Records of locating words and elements
########

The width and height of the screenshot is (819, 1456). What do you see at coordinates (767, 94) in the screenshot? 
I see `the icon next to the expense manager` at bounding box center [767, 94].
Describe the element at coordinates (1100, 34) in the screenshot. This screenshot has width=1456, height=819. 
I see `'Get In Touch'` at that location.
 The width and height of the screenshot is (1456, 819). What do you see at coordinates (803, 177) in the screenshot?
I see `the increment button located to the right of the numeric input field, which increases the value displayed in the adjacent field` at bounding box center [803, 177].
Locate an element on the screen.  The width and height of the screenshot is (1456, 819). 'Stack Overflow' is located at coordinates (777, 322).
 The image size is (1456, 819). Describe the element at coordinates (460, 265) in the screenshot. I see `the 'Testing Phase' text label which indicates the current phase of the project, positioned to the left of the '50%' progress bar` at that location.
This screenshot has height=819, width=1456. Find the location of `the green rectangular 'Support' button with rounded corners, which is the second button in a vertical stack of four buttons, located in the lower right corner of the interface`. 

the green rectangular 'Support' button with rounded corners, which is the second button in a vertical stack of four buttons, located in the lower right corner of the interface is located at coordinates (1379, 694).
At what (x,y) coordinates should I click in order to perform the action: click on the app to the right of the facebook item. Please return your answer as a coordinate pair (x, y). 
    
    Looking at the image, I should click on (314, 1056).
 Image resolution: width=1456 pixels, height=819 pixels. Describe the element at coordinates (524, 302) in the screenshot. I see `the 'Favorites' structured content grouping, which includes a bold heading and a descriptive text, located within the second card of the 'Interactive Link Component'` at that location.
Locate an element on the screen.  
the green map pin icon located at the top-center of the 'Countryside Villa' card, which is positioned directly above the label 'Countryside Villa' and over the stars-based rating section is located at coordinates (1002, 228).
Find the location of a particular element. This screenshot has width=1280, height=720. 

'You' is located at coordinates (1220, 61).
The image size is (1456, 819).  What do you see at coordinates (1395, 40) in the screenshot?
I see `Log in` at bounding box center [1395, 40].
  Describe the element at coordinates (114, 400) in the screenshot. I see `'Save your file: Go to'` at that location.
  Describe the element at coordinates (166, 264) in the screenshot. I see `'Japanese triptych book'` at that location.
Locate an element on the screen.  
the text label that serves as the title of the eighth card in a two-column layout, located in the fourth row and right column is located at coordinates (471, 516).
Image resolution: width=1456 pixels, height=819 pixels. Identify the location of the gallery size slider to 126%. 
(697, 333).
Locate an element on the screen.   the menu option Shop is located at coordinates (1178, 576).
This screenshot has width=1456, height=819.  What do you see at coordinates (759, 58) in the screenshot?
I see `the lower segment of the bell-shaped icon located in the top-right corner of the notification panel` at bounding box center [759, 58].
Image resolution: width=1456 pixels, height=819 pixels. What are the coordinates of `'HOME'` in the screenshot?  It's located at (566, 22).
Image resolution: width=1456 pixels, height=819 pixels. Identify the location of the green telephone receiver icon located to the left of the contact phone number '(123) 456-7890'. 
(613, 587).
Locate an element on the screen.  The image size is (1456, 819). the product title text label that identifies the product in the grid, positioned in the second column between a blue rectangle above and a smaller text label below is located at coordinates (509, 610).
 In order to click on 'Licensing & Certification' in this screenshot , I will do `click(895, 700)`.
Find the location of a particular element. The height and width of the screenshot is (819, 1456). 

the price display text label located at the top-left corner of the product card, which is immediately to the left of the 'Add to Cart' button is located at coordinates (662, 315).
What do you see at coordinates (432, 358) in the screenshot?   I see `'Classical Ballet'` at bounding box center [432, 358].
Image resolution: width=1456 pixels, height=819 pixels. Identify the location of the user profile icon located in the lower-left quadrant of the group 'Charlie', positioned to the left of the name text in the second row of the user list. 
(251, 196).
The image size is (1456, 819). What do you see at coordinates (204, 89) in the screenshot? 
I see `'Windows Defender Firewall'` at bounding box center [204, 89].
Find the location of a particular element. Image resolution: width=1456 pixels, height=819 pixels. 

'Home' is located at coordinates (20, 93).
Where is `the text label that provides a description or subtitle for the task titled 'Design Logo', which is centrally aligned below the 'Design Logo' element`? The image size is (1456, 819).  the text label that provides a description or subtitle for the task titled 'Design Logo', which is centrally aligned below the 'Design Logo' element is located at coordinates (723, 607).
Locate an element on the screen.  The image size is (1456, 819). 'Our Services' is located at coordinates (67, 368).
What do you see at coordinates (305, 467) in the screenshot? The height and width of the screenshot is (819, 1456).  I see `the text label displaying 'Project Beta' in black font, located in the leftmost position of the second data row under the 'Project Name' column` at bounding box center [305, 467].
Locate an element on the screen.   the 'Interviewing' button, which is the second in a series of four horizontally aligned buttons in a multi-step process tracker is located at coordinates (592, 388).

########

_PROBLEM REQUIREMENTS_. Rewrite the entire listing above with every instance of "Locate an element on the screen" changed to "Find an element on the screen" and nothing else altered.

_WRITTEN SOLUTION_.
The width and height of the screenshot is (819, 1456). What do you see at coordinates (767, 94) in the screenshot? 
I see `the icon next to the expense manager` at bounding box center [767, 94].
Describe the element at coordinates (1100, 34) in the screenshot. This screenshot has width=1456, height=819. 
I see `'Get In Touch'` at that location.
 The width and height of the screenshot is (1456, 819). What do you see at coordinates (803, 177) in the screenshot?
I see `the increment button located to the right of the numeric input field, which increases the value displayed in the adjacent field` at bounding box center [803, 177].
Find an element on the screen.  The width and height of the screenshot is (1456, 819). 'Stack Overflow' is located at coordinates (777, 322).
 The image size is (1456, 819). Describe the element at coordinates (460, 265) in the screenshot. I see `the 'Testing Phase' text label which indicates the current phase of the project, positioned to the left of the '50%' progress bar` at that location.
This screenshot has height=819, width=1456. Find the location of `the green rectangular 'Support' button with rounded corners, which is the second button in a vertical stack of four buttons, located in the lower right corner of the interface`. 

the green rectangular 'Support' button with rounded corners, which is the second button in a vertical stack of four buttons, located in the lower right corner of the interface is located at coordinates (1379, 694).
At what (x,y) coordinates should I click in order to perform the action: click on the app to the right of the facebook item. Please return your answer as a coordinate pair (x, y). 
    
    Looking at the image, I should click on (314, 1056).
 Image resolution: width=1456 pixels, height=819 pixels. Describe the element at coordinates (524, 302) in the screenshot. I see `the 'Favorites' structured content grouping, which includes a bold heading and a descriptive text, located within the second card of the 'Interactive Link Component'` at that location.
Find an element on the screen.  
the green map pin icon located at the top-center of the 'Countryside Villa' card, which is positioned directly above the label 'Countryside Villa' and over the stars-based rating section is located at coordinates (1002, 228).
Find the location of a particular element. This screenshot has width=1280, height=720. 

'You' is located at coordinates (1220, 61).
The image size is (1456, 819).  What do you see at coordinates (1395, 40) in the screenshot?
I see `Log in` at bounding box center [1395, 40].
  Describe the element at coordinates (114, 400) in the screenshot. I see `'Save your file: Go to'` at that location.
  Describe the element at coordinates (166, 264) in the screenshot. I see `'Japanese triptych book'` at that location.
Find an element on the screen.  
the text label that serves as the title of the eighth card in a two-column layout, located in the fourth row and right column is located at coordinates (471, 516).
Image resolution: width=1456 pixels, height=819 pixels. Identify the location of the gallery size slider to 126%. 
(697, 333).
Find an element on the screen.   the menu option Shop is located at coordinates (1178, 576).
This screenshot has width=1456, height=819.  What do you see at coordinates (759, 58) in the screenshot?
I see `the lower segment of the bell-shaped icon located in the top-right corner of the notification panel` at bounding box center [759, 58].
Image resolution: width=1456 pixels, height=819 pixels. What are the coordinates of `'HOME'` in the screenshot?  It's located at (566, 22).
Image resolution: width=1456 pixels, height=819 pixels. Identify the location of the green telephone receiver icon located to the left of the contact phone number '(123) 456-7890'. 
(613, 587).
Find an element on the screen.  The image size is (1456, 819). the product title text label that identifies the product in the grid, positioned in the second column between a blue rectangle above and a smaller text label below is located at coordinates (509, 610).
 In order to click on 'Licensing & Certification' in this screenshot , I will do `click(895, 700)`.
Find the location of a particular element. The height and width of the screenshot is (819, 1456). 

the price display text label located at the top-left corner of the product card, which is immediately to the left of the 'Add to Cart' button is located at coordinates (662, 315).
What do you see at coordinates (432, 358) in the screenshot?   I see `'Classical Ballet'` at bounding box center [432, 358].
Image resolution: width=1456 pixels, height=819 pixels. Identify the location of the user profile icon located in the lower-left quadrant of the group 'Charlie', positioned to the left of the name text in the second row of the user list. 
(251, 196).
The image size is (1456, 819). What do you see at coordinates (204, 89) in the screenshot? 
I see `'Windows Defender Firewall'` at bounding box center [204, 89].
Find the location of a particular element. Image resolution: width=1456 pixels, height=819 pixels. 

'Home' is located at coordinates (20, 93).
Where is `the text label that provides a description or subtitle for the task titled 'Design Logo', which is centrally aligned below the 'Design Logo' element`? The image size is (1456, 819).  the text label that provides a description or subtitle for the task titled 'Design Logo', which is centrally aligned below the 'Design Logo' element is located at coordinates (723, 607).
Find an element on the screen.  The image size is (1456, 819). 'Our Services' is located at coordinates (67, 368).
What do you see at coordinates (305, 467) in the screenshot? The height and width of the screenshot is (819, 1456).  I see `the text label displaying 'Project Beta' in black font, located in the leftmost position of the second data row under the 'Project Name' column` at bounding box center [305, 467].
Find an element on the screen.   the 'Interviewing' button, which is the second in a series of four horizontally aligned buttons in a multi-step process tracker is located at coordinates (592, 388).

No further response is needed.